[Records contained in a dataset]
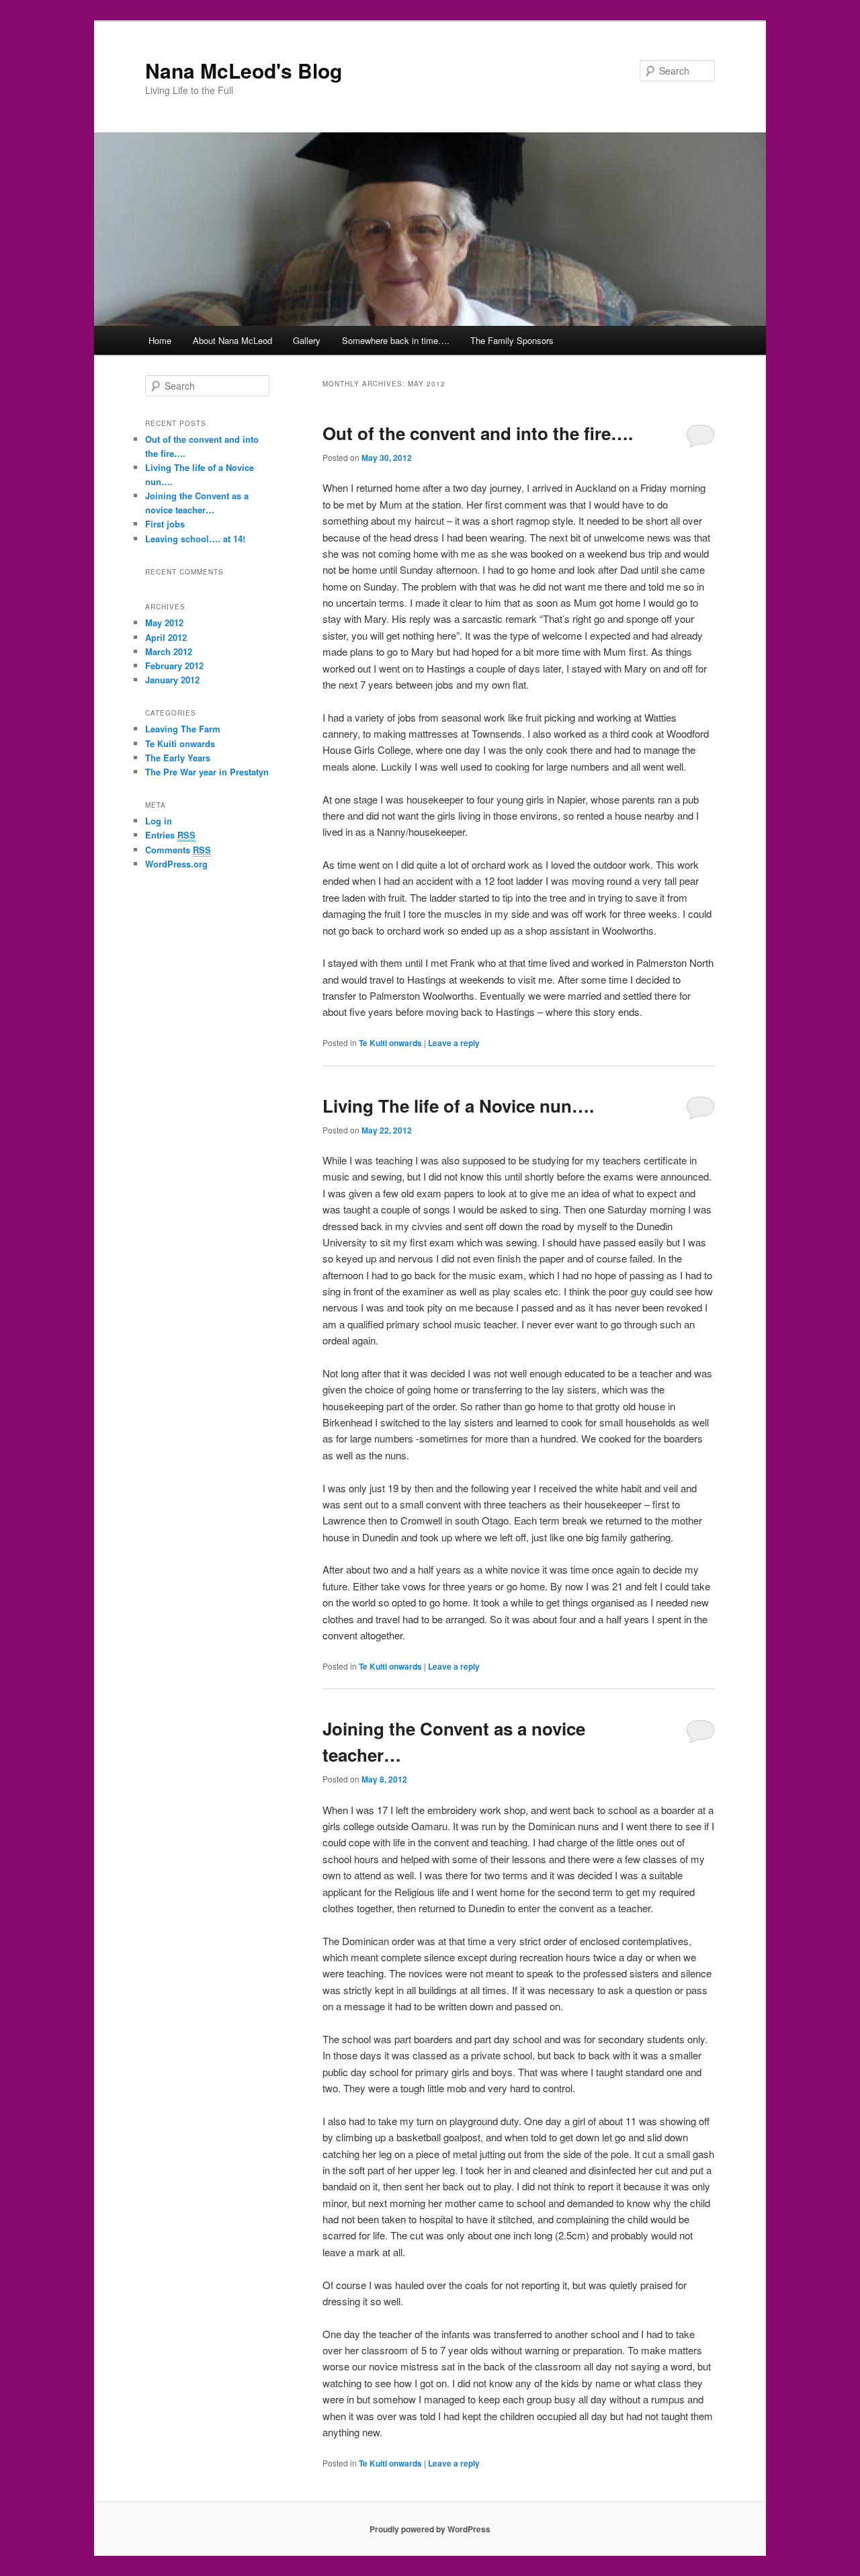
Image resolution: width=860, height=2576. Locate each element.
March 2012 (168, 651)
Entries (170, 834)
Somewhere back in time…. (395, 340)
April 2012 (166, 637)
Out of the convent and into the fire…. (477, 433)
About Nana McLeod (232, 340)
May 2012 (164, 622)
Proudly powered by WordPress (430, 2529)
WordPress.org (176, 863)
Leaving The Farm (182, 728)
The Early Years (177, 757)
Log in (158, 820)
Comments (178, 849)
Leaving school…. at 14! (195, 538)
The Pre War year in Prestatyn (207, 771)
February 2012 (174, 665)
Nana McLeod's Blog (243, 70)
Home (159, 340)
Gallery (306, 340)
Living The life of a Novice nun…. (458, 1105)
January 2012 (172, 679)
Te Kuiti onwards (390, 1043)
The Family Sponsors (512, 340)
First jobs (165, 523)
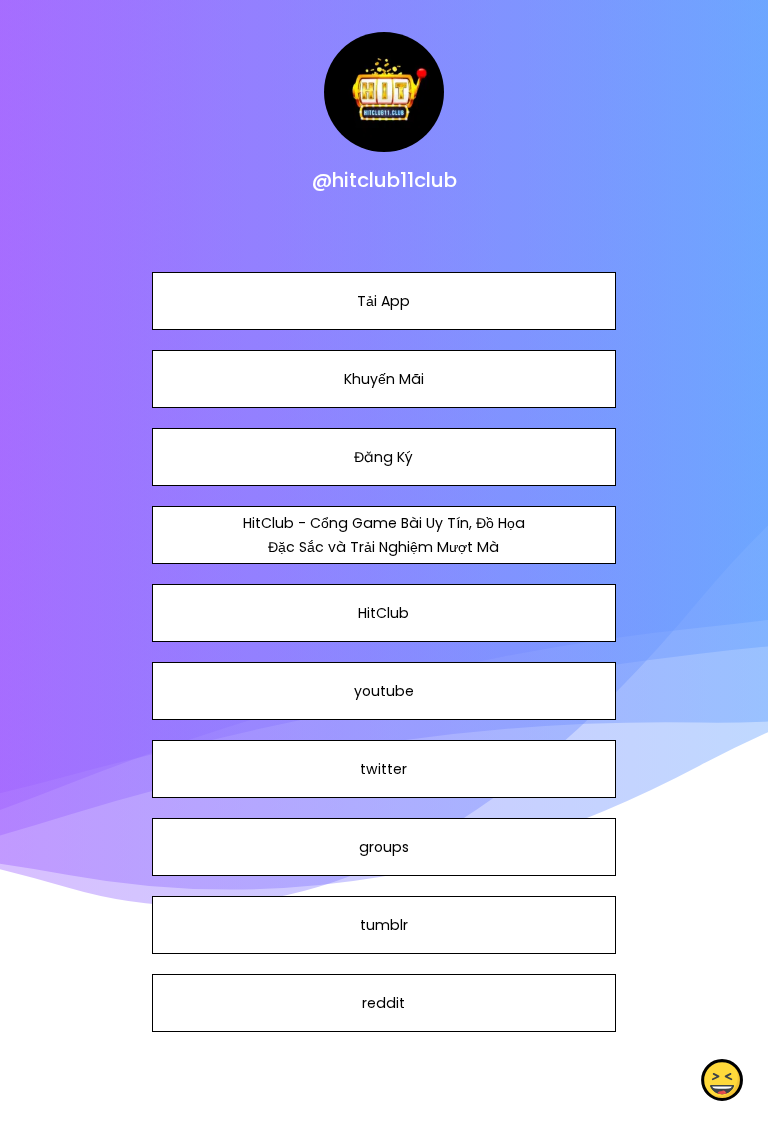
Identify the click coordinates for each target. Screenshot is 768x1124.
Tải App (383, 301)
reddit (383, 1003)
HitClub (383, 613)
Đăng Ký (383, 457)
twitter (383, 769)
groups (384, 847)
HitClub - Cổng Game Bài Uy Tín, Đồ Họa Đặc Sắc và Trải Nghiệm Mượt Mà (384, 535)
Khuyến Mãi (384, 379)
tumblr (384, 925)
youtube (384, 691)
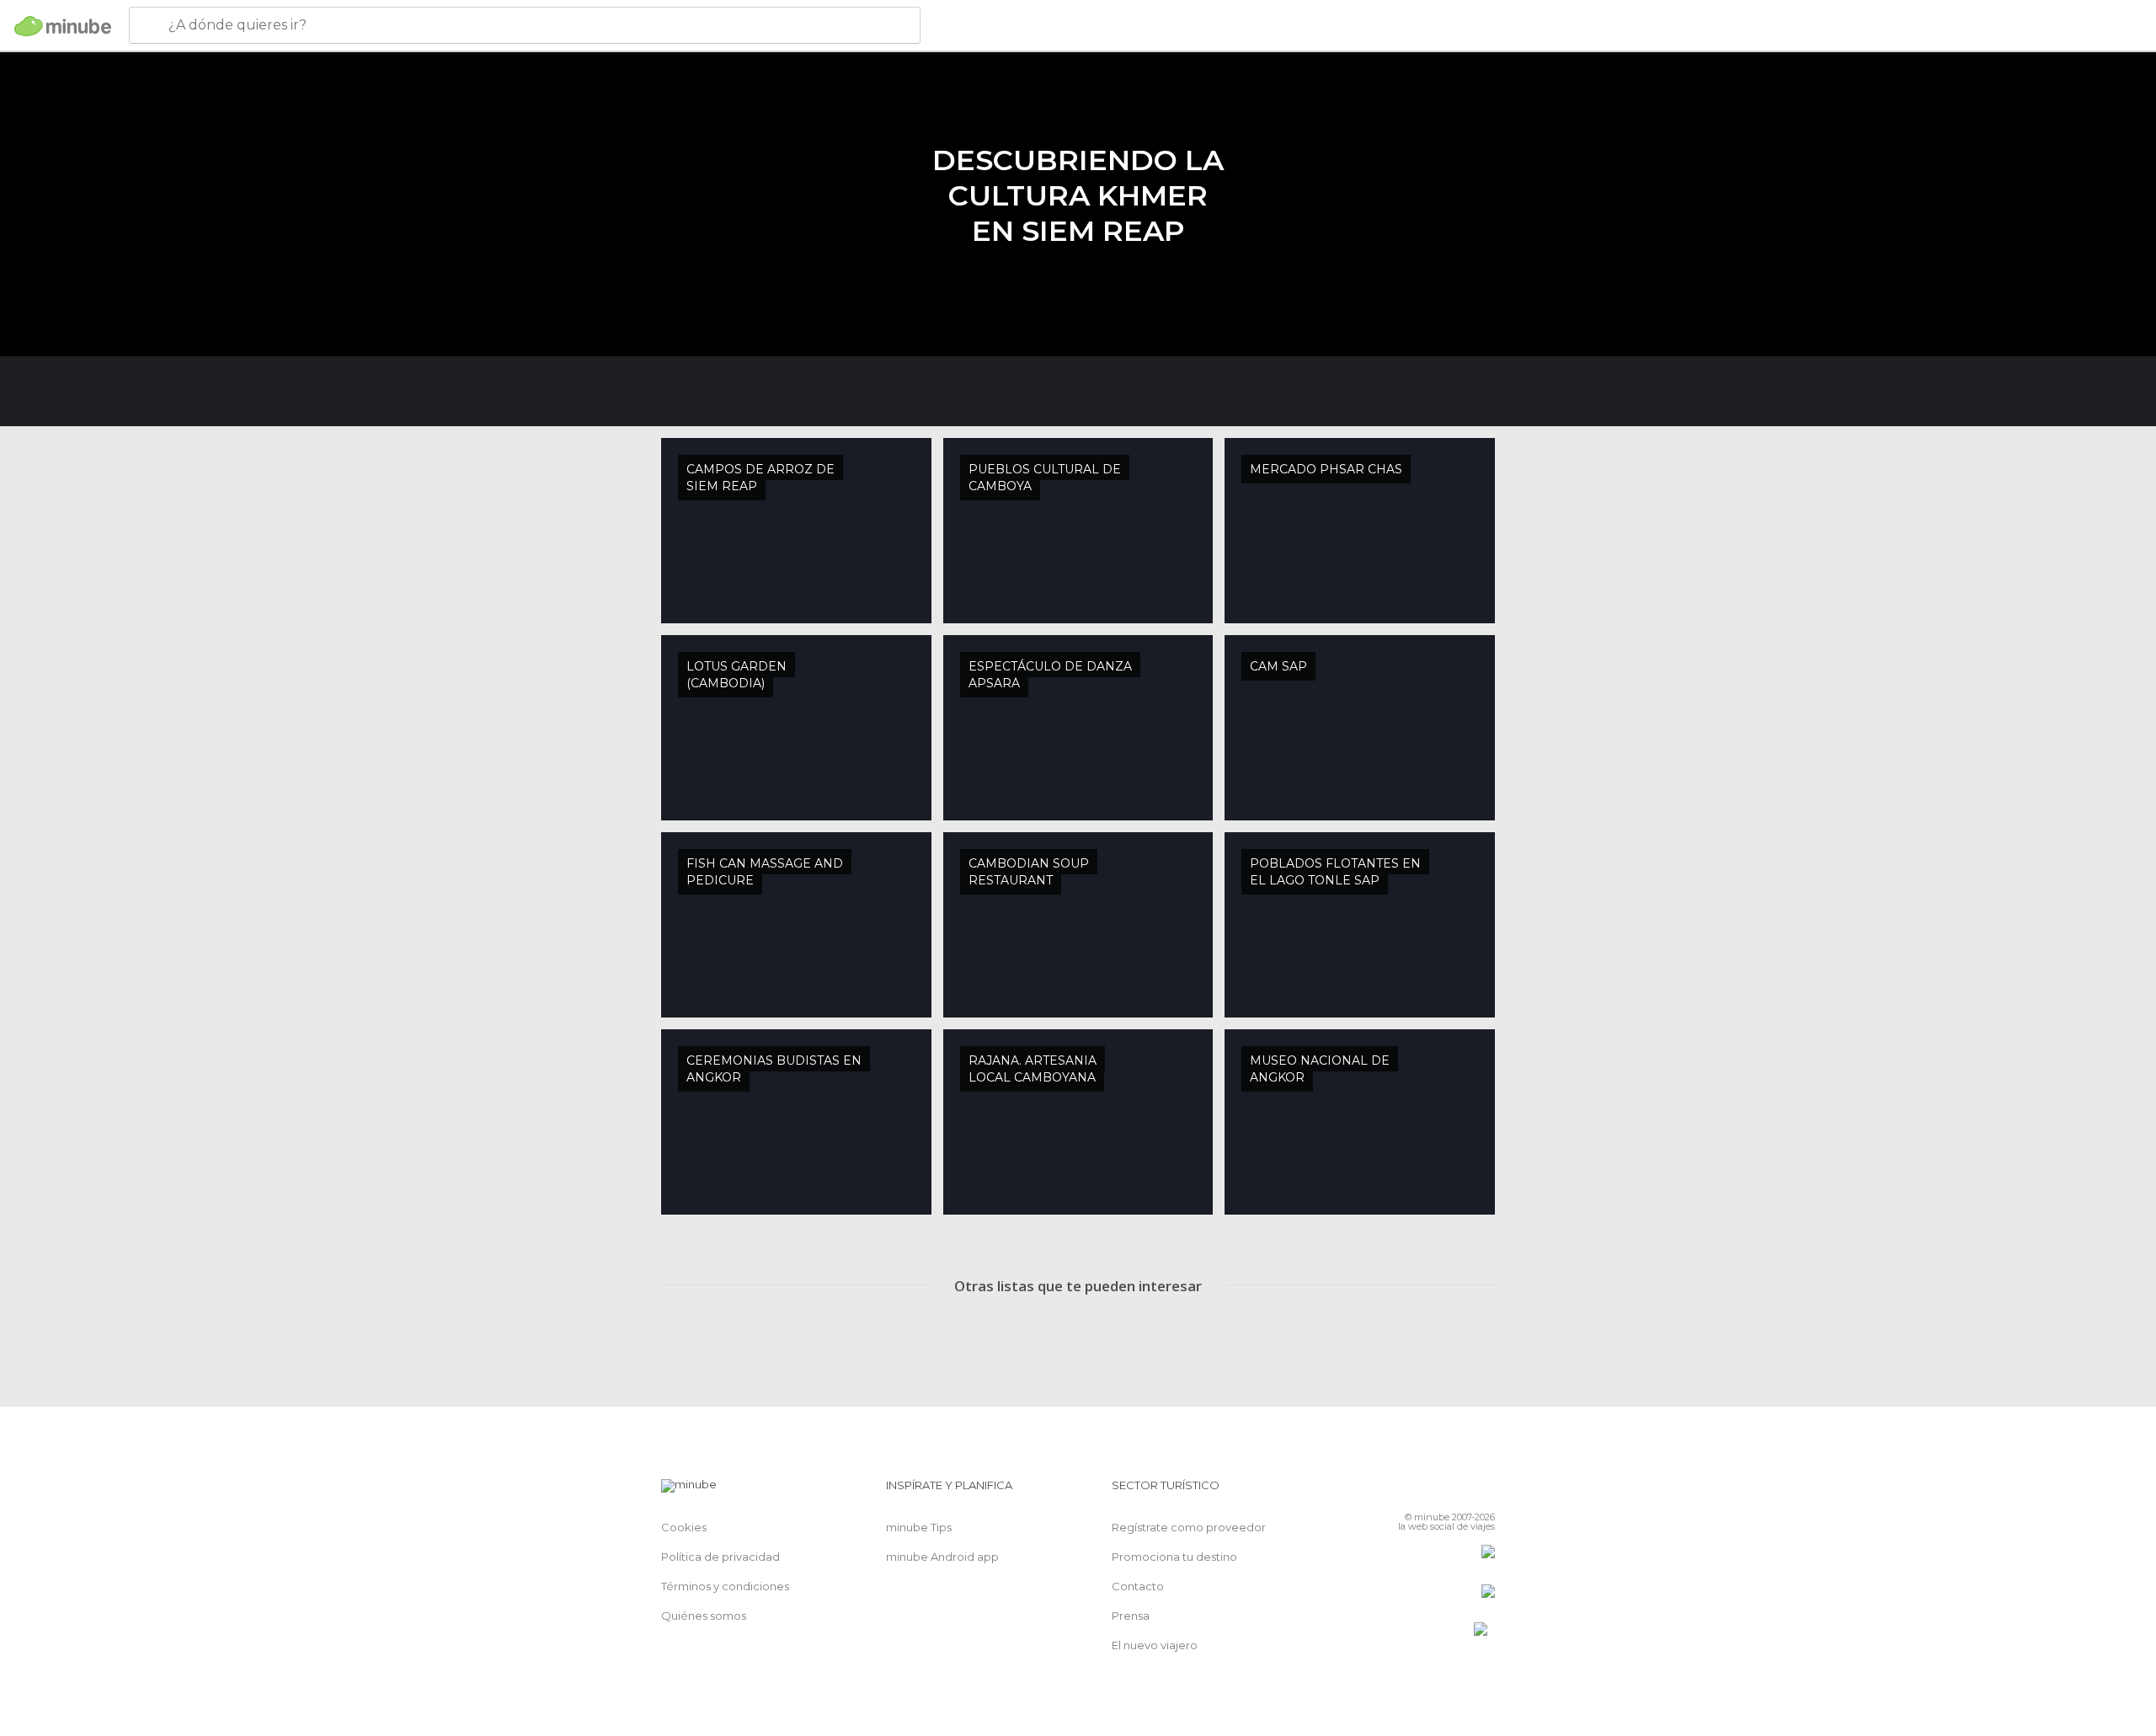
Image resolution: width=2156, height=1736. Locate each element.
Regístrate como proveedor (1189, 1527)
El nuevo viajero (1155, 1645)
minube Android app (942, 1556)
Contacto (1138, 1586)
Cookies (684, 1527)
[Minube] (62, 26)
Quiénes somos (703, 1615)
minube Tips (919, 1527)
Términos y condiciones (725, 1586)
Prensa (1131, 1615)
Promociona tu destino (1174, 1556)
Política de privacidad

ABOUT THIS TASK: The answer is the line with "Prensa (1131, 1615)" plus every line after it to the last line of the entries above, copied exactly and with no other lines.

ANSWER BELOW:
Prensa (1131, 1615)
Promociona tu destino (1174, 1556)
Política de privacidad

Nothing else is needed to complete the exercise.